What is needed:
Lines holding the word "number" must be located in the listing below and copied.

Segment Open

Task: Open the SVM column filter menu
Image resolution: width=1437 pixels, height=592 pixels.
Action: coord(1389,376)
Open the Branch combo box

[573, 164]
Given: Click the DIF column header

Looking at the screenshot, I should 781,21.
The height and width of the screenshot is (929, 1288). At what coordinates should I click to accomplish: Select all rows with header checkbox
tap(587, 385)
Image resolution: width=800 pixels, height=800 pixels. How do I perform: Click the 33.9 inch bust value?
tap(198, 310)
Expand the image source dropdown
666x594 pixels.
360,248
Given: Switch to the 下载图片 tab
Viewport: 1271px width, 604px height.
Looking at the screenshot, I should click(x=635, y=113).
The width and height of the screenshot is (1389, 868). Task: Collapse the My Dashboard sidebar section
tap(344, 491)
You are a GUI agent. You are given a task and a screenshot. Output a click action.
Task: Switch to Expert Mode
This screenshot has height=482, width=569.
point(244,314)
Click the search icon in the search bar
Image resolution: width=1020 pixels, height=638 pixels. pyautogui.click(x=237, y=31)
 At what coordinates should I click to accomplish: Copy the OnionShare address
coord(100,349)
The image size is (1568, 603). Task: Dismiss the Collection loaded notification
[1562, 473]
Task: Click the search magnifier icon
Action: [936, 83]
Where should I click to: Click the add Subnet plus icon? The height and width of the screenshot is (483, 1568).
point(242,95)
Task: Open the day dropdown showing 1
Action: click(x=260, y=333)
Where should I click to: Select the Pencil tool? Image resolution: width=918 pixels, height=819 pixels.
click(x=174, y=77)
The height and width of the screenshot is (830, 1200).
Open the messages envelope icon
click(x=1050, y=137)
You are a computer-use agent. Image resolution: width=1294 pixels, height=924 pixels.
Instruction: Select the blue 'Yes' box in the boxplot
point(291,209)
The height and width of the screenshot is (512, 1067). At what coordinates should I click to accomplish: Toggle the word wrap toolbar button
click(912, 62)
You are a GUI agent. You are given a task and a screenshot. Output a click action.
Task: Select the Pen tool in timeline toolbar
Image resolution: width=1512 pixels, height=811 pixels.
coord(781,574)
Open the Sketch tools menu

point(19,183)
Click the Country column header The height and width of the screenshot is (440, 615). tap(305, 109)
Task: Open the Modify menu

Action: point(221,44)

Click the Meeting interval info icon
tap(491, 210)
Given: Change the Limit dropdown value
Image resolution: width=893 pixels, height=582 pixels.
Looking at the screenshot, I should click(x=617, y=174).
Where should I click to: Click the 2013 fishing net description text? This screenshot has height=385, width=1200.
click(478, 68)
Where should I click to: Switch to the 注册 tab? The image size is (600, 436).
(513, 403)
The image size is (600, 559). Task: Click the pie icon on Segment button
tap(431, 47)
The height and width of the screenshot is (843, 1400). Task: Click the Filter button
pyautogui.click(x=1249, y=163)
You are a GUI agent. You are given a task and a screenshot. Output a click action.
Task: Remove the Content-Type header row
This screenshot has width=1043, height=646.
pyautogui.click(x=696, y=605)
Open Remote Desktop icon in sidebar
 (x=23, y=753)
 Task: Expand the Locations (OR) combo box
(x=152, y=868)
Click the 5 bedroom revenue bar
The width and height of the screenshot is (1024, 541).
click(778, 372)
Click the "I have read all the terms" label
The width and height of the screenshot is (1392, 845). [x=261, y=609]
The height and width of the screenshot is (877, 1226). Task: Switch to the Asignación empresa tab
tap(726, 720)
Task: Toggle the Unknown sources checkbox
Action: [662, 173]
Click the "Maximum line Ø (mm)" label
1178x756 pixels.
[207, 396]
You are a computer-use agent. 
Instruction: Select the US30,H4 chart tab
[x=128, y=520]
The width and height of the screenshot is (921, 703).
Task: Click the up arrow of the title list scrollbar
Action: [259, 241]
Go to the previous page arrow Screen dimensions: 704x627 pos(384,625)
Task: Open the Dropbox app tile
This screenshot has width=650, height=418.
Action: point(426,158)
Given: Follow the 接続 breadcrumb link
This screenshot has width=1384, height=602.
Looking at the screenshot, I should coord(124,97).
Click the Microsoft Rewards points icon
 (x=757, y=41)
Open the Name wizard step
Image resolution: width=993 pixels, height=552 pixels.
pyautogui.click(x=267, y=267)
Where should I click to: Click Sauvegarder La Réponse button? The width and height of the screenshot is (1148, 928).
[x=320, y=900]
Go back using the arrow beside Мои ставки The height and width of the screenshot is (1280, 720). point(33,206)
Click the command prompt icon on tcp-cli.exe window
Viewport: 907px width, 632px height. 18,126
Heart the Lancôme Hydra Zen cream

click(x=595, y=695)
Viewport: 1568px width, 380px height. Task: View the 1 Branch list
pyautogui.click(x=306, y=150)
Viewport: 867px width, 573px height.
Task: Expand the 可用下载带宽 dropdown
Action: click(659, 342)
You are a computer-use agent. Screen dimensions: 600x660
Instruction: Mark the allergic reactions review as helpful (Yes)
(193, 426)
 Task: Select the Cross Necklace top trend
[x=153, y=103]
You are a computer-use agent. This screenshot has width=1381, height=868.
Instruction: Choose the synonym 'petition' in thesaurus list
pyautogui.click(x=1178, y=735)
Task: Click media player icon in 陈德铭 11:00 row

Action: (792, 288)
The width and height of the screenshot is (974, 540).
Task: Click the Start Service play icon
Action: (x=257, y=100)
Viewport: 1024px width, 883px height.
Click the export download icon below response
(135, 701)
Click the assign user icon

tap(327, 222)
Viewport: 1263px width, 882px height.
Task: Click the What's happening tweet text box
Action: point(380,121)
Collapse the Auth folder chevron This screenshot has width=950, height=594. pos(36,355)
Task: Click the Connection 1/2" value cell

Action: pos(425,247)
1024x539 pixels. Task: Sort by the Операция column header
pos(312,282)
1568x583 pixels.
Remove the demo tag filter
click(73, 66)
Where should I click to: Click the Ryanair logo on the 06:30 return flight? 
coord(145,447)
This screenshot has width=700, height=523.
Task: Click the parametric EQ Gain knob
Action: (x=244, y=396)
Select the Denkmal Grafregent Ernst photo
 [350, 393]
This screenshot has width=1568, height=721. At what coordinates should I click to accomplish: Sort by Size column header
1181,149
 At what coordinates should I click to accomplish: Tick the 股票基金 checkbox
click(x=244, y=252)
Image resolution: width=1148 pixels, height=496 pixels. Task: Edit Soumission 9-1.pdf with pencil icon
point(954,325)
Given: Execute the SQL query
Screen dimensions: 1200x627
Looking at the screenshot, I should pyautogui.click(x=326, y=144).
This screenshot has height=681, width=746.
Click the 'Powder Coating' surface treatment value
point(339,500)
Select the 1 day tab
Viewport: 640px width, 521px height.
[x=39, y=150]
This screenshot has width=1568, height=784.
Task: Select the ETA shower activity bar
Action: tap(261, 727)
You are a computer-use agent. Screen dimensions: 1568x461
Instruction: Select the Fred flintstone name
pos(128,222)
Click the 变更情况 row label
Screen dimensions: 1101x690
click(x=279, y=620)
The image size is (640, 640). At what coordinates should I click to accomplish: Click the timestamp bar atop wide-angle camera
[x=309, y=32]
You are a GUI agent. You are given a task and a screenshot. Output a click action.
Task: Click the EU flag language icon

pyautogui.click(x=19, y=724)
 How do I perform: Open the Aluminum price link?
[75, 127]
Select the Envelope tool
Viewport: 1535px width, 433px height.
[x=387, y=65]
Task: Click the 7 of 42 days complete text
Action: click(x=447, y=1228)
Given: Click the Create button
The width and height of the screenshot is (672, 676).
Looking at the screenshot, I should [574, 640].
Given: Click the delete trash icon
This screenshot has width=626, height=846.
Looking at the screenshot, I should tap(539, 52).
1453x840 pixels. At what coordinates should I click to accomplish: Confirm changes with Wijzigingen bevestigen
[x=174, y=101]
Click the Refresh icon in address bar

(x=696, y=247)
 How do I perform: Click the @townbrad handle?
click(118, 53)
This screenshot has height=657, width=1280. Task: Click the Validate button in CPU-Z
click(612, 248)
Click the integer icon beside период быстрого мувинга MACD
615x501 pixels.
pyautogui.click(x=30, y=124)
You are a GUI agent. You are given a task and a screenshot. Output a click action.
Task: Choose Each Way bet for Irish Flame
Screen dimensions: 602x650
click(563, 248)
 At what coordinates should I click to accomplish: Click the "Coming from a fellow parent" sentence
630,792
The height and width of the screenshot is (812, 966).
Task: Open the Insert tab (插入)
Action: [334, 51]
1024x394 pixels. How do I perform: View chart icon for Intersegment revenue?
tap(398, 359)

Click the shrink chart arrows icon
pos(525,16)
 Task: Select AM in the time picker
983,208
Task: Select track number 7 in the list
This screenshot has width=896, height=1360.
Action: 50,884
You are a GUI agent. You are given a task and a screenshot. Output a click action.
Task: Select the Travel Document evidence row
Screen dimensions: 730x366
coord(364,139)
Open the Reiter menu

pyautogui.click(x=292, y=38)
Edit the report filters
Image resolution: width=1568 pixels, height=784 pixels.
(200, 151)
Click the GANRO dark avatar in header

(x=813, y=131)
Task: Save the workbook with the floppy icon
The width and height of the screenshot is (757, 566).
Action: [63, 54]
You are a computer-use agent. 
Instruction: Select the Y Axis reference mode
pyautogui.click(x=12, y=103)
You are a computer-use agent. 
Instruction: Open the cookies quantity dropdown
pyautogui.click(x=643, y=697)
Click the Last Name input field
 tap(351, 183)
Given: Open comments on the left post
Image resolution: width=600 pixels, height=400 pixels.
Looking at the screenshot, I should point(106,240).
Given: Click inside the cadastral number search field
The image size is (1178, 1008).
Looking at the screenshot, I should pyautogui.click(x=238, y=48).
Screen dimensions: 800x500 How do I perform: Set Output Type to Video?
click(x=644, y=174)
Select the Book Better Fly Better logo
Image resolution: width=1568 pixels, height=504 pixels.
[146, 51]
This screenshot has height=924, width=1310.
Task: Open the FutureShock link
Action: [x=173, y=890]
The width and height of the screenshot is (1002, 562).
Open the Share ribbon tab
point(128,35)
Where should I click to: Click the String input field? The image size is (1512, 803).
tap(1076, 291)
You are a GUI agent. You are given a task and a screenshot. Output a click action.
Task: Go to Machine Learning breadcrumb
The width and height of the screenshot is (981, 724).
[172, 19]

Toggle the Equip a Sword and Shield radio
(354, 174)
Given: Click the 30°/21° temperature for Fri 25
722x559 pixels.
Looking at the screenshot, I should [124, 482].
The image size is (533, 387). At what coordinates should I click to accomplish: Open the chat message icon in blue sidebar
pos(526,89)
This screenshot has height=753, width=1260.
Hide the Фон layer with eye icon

Segment Closed

Response area:
Task: Select track number 7 in the list
Given: Click inside the cadastral number search field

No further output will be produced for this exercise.